Top of TASK DATA

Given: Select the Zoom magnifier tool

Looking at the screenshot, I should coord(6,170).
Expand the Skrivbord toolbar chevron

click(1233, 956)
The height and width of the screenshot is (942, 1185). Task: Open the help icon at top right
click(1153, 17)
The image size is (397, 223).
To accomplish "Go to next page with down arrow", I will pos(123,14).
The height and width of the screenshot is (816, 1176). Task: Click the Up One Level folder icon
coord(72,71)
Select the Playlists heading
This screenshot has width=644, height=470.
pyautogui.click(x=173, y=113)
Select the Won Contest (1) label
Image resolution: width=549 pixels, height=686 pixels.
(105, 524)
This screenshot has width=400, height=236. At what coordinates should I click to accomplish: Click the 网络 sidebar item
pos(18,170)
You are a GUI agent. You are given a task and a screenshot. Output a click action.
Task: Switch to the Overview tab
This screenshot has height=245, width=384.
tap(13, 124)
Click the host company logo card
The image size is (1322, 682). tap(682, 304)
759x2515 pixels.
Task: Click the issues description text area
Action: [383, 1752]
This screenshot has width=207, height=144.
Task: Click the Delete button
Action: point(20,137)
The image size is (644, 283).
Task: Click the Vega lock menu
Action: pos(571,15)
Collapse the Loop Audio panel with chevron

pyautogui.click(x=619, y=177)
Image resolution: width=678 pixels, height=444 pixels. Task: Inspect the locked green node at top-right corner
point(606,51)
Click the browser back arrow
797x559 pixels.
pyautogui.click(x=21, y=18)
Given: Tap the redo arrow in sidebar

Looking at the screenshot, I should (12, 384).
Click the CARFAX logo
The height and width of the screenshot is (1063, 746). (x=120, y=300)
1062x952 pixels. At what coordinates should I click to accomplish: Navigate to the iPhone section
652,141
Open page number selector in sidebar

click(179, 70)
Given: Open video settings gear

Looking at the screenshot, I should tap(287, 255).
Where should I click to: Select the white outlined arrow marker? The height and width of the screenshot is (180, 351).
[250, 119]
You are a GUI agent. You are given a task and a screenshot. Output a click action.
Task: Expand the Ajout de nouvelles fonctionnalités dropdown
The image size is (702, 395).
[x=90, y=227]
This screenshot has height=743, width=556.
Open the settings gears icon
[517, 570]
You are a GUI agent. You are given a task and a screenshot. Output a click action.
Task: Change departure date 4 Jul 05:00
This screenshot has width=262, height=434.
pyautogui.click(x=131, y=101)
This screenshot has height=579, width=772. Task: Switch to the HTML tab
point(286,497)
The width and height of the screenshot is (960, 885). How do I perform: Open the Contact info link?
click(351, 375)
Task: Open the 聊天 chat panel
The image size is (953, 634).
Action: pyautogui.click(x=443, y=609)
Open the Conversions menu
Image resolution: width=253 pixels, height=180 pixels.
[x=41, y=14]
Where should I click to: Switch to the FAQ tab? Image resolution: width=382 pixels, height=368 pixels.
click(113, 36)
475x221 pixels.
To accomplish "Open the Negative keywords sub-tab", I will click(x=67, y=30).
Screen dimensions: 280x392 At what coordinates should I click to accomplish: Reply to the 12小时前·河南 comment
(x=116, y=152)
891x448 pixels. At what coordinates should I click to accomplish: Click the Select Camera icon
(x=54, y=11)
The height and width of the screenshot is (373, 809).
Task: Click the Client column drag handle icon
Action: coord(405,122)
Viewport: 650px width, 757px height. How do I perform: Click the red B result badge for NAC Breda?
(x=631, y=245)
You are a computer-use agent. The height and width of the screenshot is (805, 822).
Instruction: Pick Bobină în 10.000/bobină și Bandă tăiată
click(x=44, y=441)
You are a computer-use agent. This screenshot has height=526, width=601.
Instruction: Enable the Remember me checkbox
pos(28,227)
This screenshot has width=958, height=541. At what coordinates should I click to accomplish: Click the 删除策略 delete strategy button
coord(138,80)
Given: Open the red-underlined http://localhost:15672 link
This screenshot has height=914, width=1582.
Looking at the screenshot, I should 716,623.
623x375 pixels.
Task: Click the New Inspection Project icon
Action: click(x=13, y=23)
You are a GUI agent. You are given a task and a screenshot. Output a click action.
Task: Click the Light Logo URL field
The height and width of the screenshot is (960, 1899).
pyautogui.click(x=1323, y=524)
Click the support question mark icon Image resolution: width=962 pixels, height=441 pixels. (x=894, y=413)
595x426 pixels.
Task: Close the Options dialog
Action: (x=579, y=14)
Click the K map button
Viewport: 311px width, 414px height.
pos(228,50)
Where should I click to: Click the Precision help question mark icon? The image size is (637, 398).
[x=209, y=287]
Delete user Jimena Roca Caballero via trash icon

Bottom of TASK DATA

- INSTRUCTIONS FOR THE TASK
Give every entry back exactly as it was written above.

- TASK SOLUTION
Given: Select the Zoom magnifier tool

Looking at the screenshot, I should coord(6,170).
Expand the Skrivbord toolbar chevron

click(1233, 956)
The height and width of the screenshot is (942, 1185). Task: Open the help icon at top right
click(1153, 17)
The image size is (397, 223).
To accomplish "Go to next page with down arrow", I will pos(123,14).
The height and width of the screenshot is (816, 1176). Task: Click the Up One Level folder icon
coord(72,71)
Select the Playlists heading
This screenshot has width=644, height=470.
pyautogui.click(x=173, y=113)
Select the Won Contest (1) label
Image resolution: width=549 pixels, height=686 pixels.
(105, 524)
This screenshot has width=400, height=236. At what coordinates should I click to accomplish: Click the 网络 sidebar item
pos(18,170)
You are a GUI agent. You are given a task and a screenshot. Output a click action.
Task: Switch to the Overview tab
This screenshot has height=245, width=384.
tap(13, 124)
Click the host company logo card
The image size is (1322, 682). tap(682, 304)
759x2515 pixels.
Task: Click the issues description text area
Action: [383, 1752]
This screenshot has width=207, height=144.
Task: Click the Delete button
Action: point(20,137)
The image size is (644, 283).
Task: Click the Vega lock menu
Action: pos(571,15)
Collapse the Loop Audio panel with chevron

pyautogui.click(x=619, y=177)
Image resolution: width=678 pixels, height=444 pixels. Task: Inspect the locked green node at top-right corner
point(606,51)
Click the browser back arrow
797x559 pixels.
pyautogui.click(x=21, y=18)
Given: Tap the redo arrow in sidebar

Looking at the screenshot, I should (12, 384).
Click the CARFAX logo
The height and width of the screenshot is (1063, 746). (x=120, y=300)
1062x952 pixels. At what coordinates should I click to accomplish: Navigate to the iPhone section
652,141
Open page number selector in sidebar

click(179, 70)
Given: Open video settings gear

Looking at the screenshot, I should tap(287, 255).
Where should I click to: Select the white outlined arrow marker? The height and width of the screenshot is (180, 351).
[250, 119]
You are a GUI agent. You are given a task and a screenshot. Output a click action.
Task: Expand the Ajout de nouvelles fonctionnalités dropdown
The image size is (702, 395).
[x=90, y=227]
This screenshot has height=743, width=556.
Open the settings gears icon
[517, 570]
You are a GUI agent. You are given a task and a screenshot. Output a click action.
Task: Change departure date 4 Jul 05:00
This screenshot has width=262, height=434.
pyautogui.click(x=131, y=101)
This screenshot has height=579, width=772. Task: Switch to the HTML tab
point(286,497)
The width and height of the screenshot is (960, 885). How do I perform: Open the Contact info link?
click(351, 375)
Task: Open the 聊天 chat panel
The image size is (953, 634).
Action: pyautogui.click(x=443, y=609)
Open the Conversions menu
Image resolution: width=253 pixels, height=180 pixels.
[x=41, y=14]
Where should I click to: Switch to the FAQ tab? Image resolution: width=382 pixels, height=368 pixels.
click(113, 36)
475x221 pixels.
To accomplish "Open the Negative keywords sub-tab", I will click(x=67, y=30).
Screen dimensions: 280x392 At what coordinates should I click to accomplish: Reply to the 12小时前·河南 comment
(x=116, y=152)
891x448 pixels. At what coordinates should I click to accomplish: Click the Select Camera icon
(x=54, y=11)
The height and width of the screenshot is (373, 809).
Task: Click the Client column drag handle icon
Action: coord(405,122)
Viewport: 650px width, 757px height. How do I perform: Click the red B result badge for NAC Breda?
(x=631, y=245)
You are a computer-use agent. The height and width of the screenshot is (805, 822).
Instruction: Pick Bobină în 10.000/bobină și Bandă tăiată
click(x=44, y=441)
You are a computer-use agent. This screenshot has height=526, width=601.
Instruction: Enable the Remember me checkbox
pos(28,227)
This screenshot has width=958, height=541. At what coordinates should I click to accomplish: Click the 删除策略 delete strategy button
coord(138,80)
Given: Open the red-underlined http://localhost:15672 link
This screenshot has height=914, width=1582.
Looking at the screenshot, I should 716,623.
623x375 pixels.
Task: Click the New Inspection Project icon
Action: click(x=13, y=23)
You are a GUI agent. You are given a task and a screenshot. Output a click action.
Task: Click the Light Logo URL field
The height and width of the screenshot is (960, 1899).
pyautogui.click(x=1323, y=524)
Click the support question mark icon Image resolution: width=962 pixels, height=441 pixels. (x=894, y=413)
595x426 pixels.
Task: Close the Options dialog
Action: (x=579, y=14)
Click the K map button
Viewport: 311px width, 414px height.
pos(228,50)
Where should I click to: Click the Precision help question mark icon? The image size is (637, 398).
[x=209, y=287]
Delete user Jimena Roca Caballero via trash icon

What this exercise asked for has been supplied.